Apart from the main square there is also the Campana (bell in Greek) square where the bell tower which the square was named after is located. Go on the top of the tower to see the panoramic view of Argostoli and take a look at the photo exhibition to find out what the tower, Lithostroto and the whole city used to be like before the earthquake. The café “The Bells” is a traditional café but it belongs to the ROTA Cooperative which means that they employ people with disabilities. From here you could also buy scented herbs and locally made sweets.
For those of you who would like to become more acquainted with the history and the culture of the city, the Archaeological Museum and the Korgialeneios Library are highly recommended. In the first one, important archaeological findings from different sites around the island are exhibited, whereas in the second one, there is a rare collection of books and manuscripts. The Library also operates as a folklore museum and therefore exhibits from the everyday life on the island, especially in the past, are on display.
Another important site in Argostoli is the ancient city of Krani which was one of the four more powerful cities in the ancient times. Among the ruins are parts of the walls of the ancient city which are known as the Cyclopean Walls because of their size. De Bosset bridge is part of the more recent history of Argostoli as it was built during the British occupation. It was named after the governor of Kefalonia, DeBosset, who served at the British Army. Until present day the bridge connects Argostoli with the other side of Koutavos Lagoon, but cars have been banned in order to avoid heavy traffic and damages of the bridge.
The benefit of the cities on the islands is that you have everything at hand and the beach is in short distance! Near Argostoli there are the sandy beaches of Makris Gialos and Platis Gialos. These are two of the most popular and well-organised beaches of Kefalonia. There are rows of sun loungers and umbrellas if you like this kind of beach facilities, but you will probably be able to find a spot away from them as well. There are other beaches in the area, such as Gradakia and Kamaroules. For more options the city is linked to Lixouri and its reddish, more secluded beaches with daily ferries running every hour in the high season.

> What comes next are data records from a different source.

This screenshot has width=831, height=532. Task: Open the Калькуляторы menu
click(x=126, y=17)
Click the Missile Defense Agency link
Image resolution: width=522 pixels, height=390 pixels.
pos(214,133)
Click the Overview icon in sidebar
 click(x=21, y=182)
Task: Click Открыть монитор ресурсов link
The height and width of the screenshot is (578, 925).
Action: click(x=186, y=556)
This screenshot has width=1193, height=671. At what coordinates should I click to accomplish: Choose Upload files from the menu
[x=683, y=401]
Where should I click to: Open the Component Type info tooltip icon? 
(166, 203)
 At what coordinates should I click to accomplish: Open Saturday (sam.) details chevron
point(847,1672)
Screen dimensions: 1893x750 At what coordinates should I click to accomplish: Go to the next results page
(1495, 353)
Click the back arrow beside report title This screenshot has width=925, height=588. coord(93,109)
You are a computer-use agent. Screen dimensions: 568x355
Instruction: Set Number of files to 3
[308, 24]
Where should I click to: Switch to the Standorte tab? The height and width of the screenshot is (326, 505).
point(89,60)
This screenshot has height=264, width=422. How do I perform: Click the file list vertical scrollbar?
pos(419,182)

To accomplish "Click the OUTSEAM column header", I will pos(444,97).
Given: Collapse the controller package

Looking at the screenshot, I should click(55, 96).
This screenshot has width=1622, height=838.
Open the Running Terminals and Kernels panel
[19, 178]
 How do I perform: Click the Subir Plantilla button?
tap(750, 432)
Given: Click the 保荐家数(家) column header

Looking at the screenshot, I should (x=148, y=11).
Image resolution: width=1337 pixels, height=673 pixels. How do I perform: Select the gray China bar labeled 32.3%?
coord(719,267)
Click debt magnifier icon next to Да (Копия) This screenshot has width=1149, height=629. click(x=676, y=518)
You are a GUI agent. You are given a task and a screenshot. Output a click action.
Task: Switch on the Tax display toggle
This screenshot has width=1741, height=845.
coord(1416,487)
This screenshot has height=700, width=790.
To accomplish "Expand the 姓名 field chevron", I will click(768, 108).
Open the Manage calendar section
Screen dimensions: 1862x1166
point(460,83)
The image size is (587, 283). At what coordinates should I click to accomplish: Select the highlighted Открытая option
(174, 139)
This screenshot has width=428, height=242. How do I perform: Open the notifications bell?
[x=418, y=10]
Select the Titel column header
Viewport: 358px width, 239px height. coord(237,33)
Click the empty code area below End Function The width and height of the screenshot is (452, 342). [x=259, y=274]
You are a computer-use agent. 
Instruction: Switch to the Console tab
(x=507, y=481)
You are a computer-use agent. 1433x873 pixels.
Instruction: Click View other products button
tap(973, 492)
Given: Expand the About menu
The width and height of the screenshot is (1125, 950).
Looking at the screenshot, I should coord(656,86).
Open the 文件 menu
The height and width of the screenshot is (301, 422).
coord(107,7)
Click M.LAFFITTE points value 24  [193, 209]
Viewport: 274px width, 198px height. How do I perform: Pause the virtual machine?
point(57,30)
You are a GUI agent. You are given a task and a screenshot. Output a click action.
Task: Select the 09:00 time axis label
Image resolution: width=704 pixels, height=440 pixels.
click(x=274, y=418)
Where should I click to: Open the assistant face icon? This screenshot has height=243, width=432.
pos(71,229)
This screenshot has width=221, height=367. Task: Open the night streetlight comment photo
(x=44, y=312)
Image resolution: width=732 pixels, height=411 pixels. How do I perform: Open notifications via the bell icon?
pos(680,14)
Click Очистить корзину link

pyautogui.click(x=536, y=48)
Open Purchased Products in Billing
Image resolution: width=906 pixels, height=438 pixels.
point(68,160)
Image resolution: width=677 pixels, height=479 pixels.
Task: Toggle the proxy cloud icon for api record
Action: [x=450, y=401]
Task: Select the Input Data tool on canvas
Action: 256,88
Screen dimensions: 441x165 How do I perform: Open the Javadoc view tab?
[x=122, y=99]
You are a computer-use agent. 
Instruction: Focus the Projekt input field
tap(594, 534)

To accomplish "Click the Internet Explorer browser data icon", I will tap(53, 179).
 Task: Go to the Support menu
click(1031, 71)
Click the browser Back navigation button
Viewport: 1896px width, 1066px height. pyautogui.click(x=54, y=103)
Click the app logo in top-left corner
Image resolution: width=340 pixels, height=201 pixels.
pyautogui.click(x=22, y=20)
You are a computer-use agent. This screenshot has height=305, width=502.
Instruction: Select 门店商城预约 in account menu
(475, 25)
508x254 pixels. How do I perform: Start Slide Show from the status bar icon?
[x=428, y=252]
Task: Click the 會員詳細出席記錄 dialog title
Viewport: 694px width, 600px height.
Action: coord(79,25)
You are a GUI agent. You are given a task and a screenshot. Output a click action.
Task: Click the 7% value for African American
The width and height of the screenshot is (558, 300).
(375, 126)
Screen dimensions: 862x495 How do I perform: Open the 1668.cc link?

Two things worth mentioning about Argostoli is the one of a kind geological phenomenon, called Katavothres, that takes place here and the appearance of loggerhead turtles in Koutavos lagoon. Katavothres is like an underground system through which the sea water travels from Argostoli all the way to Melissani Cave in Sami. Loggerhead turtles have chosen several beaches on the island to lay their eggs, but there is one turtle in the lagoon that is particularly friendly and enjoys greeting people by popping its head out of the water. It even has a name and has become the attraction of the lagoon.
Even if you don’t like cities, you will probably change your mind after visiting Argostoli!